Provided records: Begin

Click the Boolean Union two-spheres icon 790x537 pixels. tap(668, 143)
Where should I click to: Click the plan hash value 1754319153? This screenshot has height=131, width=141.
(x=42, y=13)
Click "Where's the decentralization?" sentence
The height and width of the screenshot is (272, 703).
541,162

Provided records: End

> _Task_
Print the entries exactly. Include every one.

> _Answer for this exercise_
Click the Boolean Union two-spheres icon 790x537 pixels. tap(668, 143)
Where should I click to: Click the plan hash value 1754319153? This screenshot has height=131, width=141.
(x=42, y=13)
Click "Where's the decentralization?" sentence
The height and width of the screenshot is (272, 703).
541,162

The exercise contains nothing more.